Alzheimer’s Disease is the most common form of dementia and is currently untreatable. When analysing brains affected by Alzheimer, we can notice they have abnormal chunks of matter accumulating in the brain. This matter is mostly composed of proteins. Aggregates of the protein Tau are good predictors of dementia, meaning that their presence can tell us that the brain is sick. Currently, the process of formation of Tau aggregates is thought to be irreversible.
In my thesis, we show that the molecular chaperone Hsp70 – another protein very abundant in neurons - can disassemble Tau fibrils, cutting them into smaller pieces. These findings can have implications for the development of new therapies against Alzheimer: can we boost therapeutically Hsp70 to treat dementia? Why do neurons have such an abundant fibril-cutter, yet they still form Tau aggregates?

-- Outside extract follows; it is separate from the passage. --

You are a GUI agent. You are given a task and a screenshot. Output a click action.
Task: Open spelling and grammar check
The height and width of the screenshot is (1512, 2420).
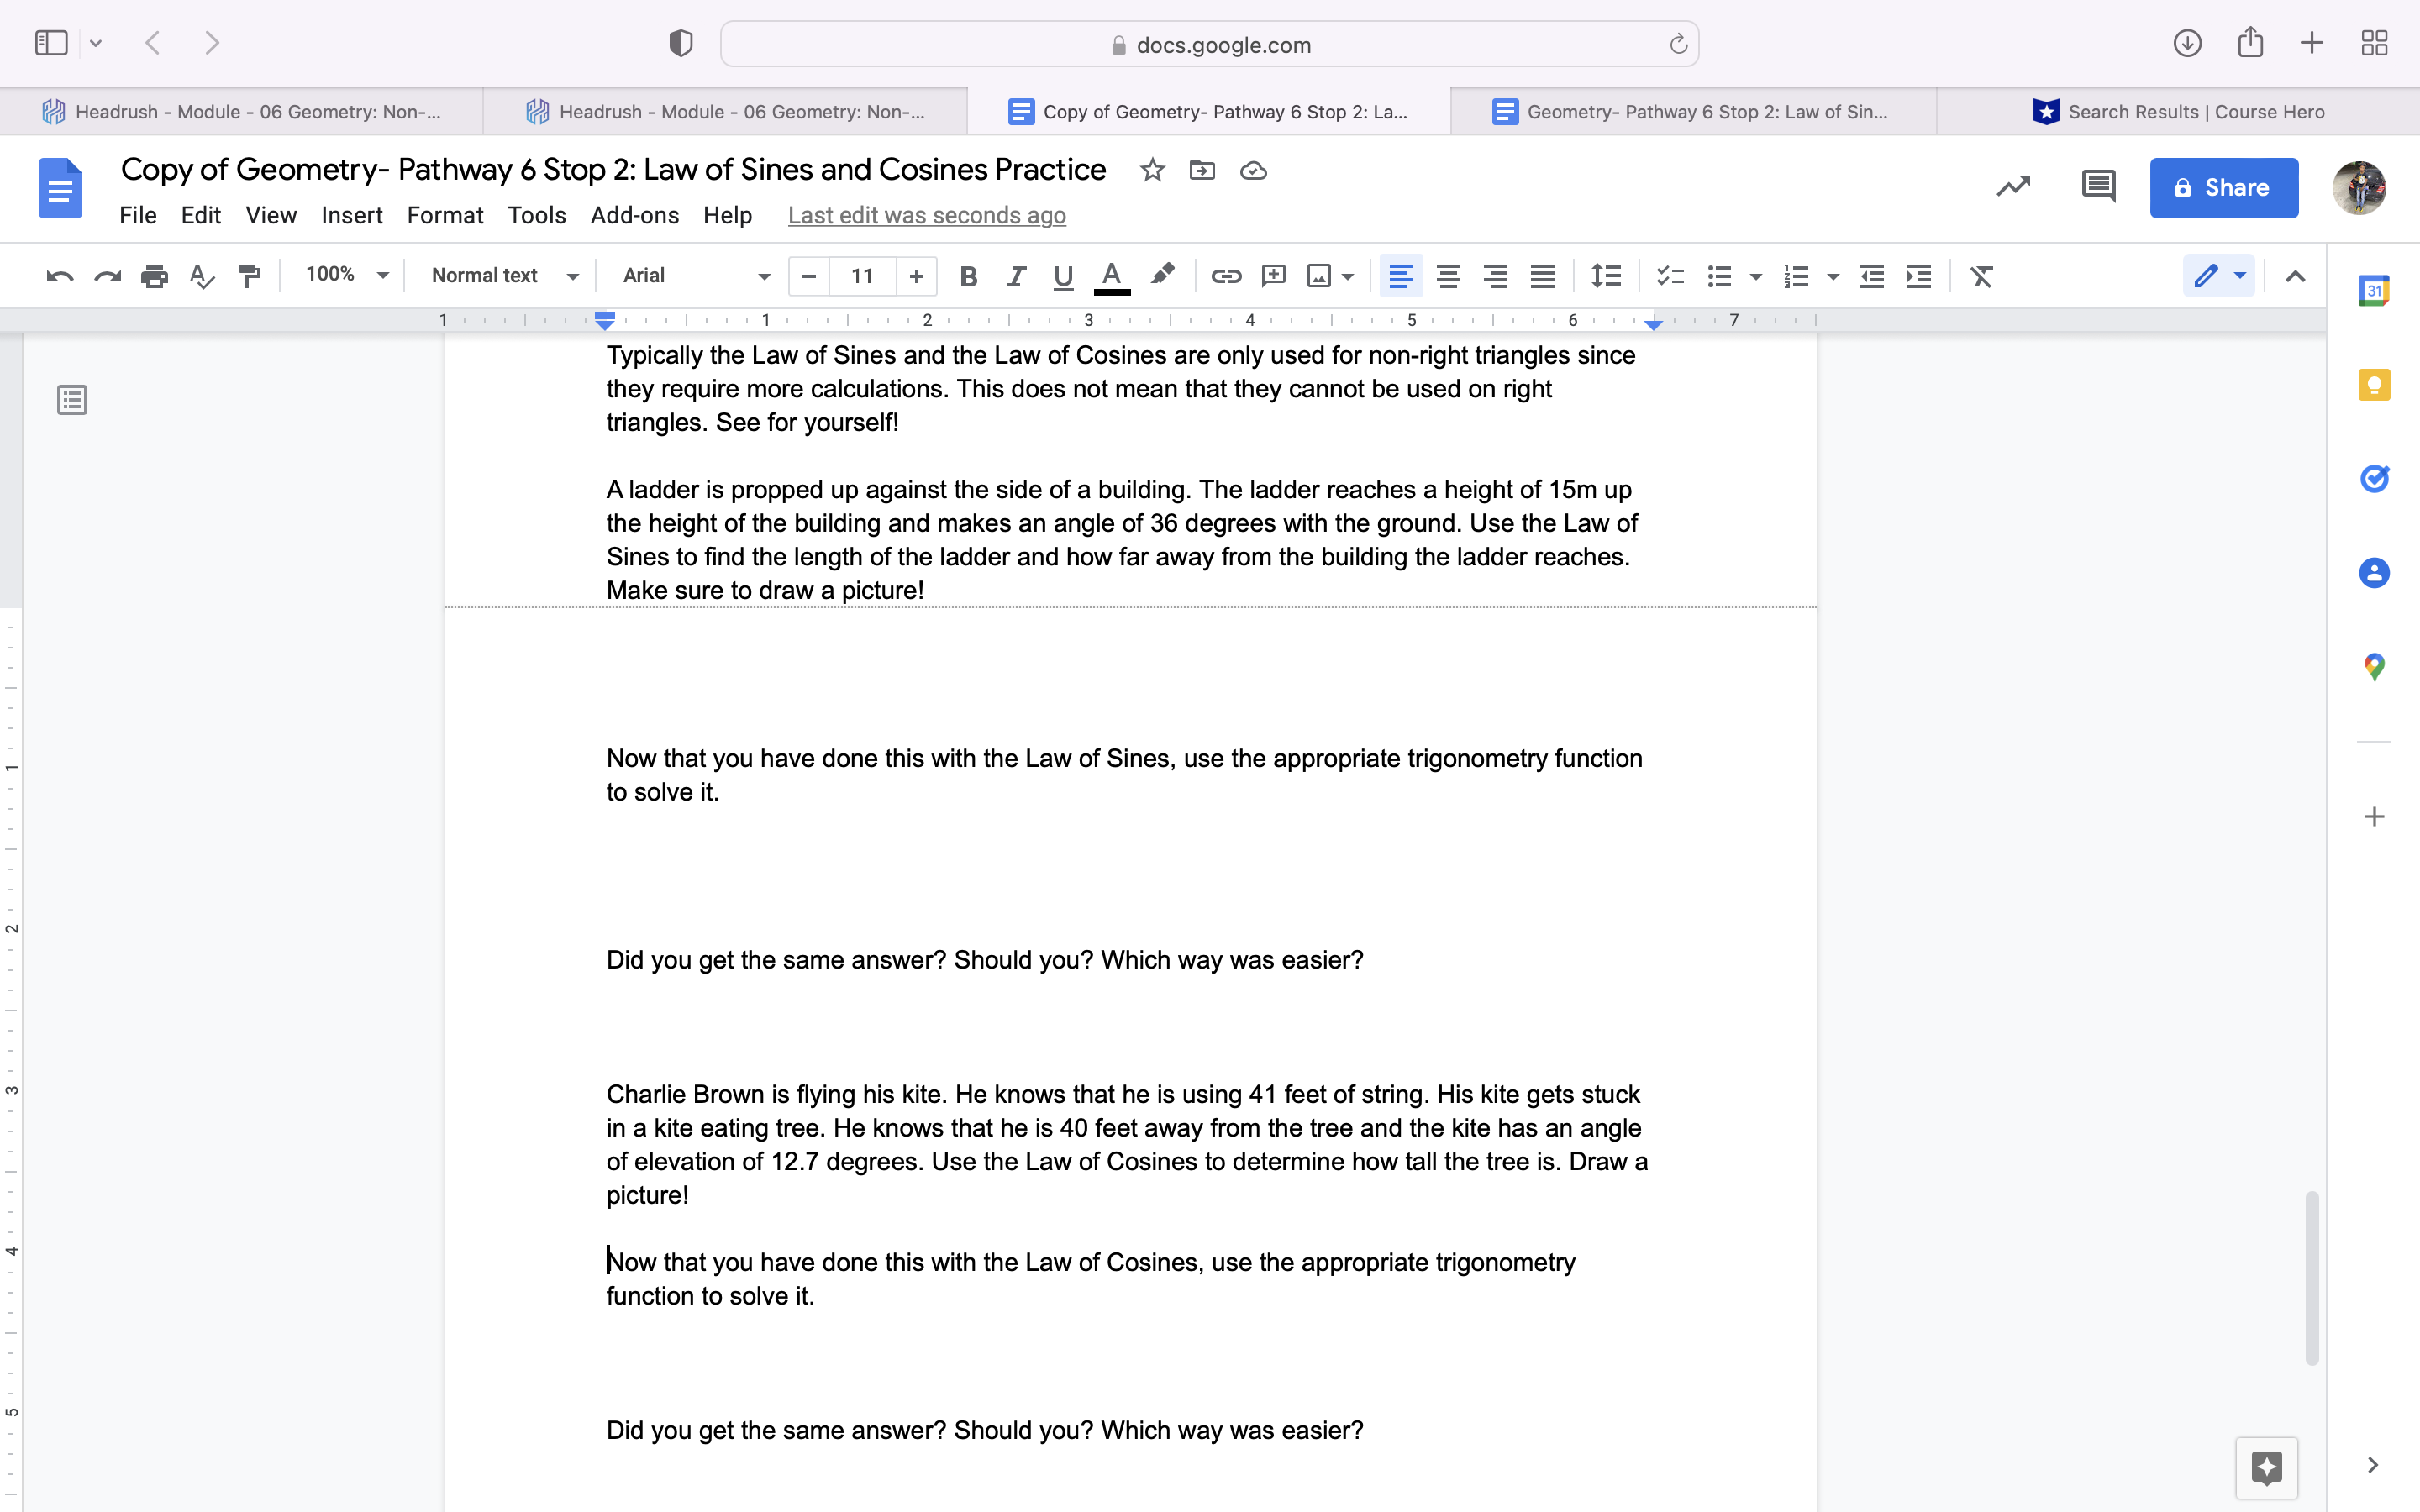202,276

The second major finding of my thesis relates to how Tau aggregates behave in the brain, meaning how they interact with other components that make the neuron function. We found that Tau aggregates can attract specific proteins of the brain, and we found a major chemical principle governing such attractions. Can we use the biochemical knowledge we obtained at our own advantage, for instance by blocking such abnormal interactions? This chemical principle is called pi-stacking and it is also used by normal, functional neurons. Are Tau aggregates sabotaging normal neuronal functions using the same chemical principles that make a neuron work?
Answering these questions will get us closer to treat Alzheimer’s Disease.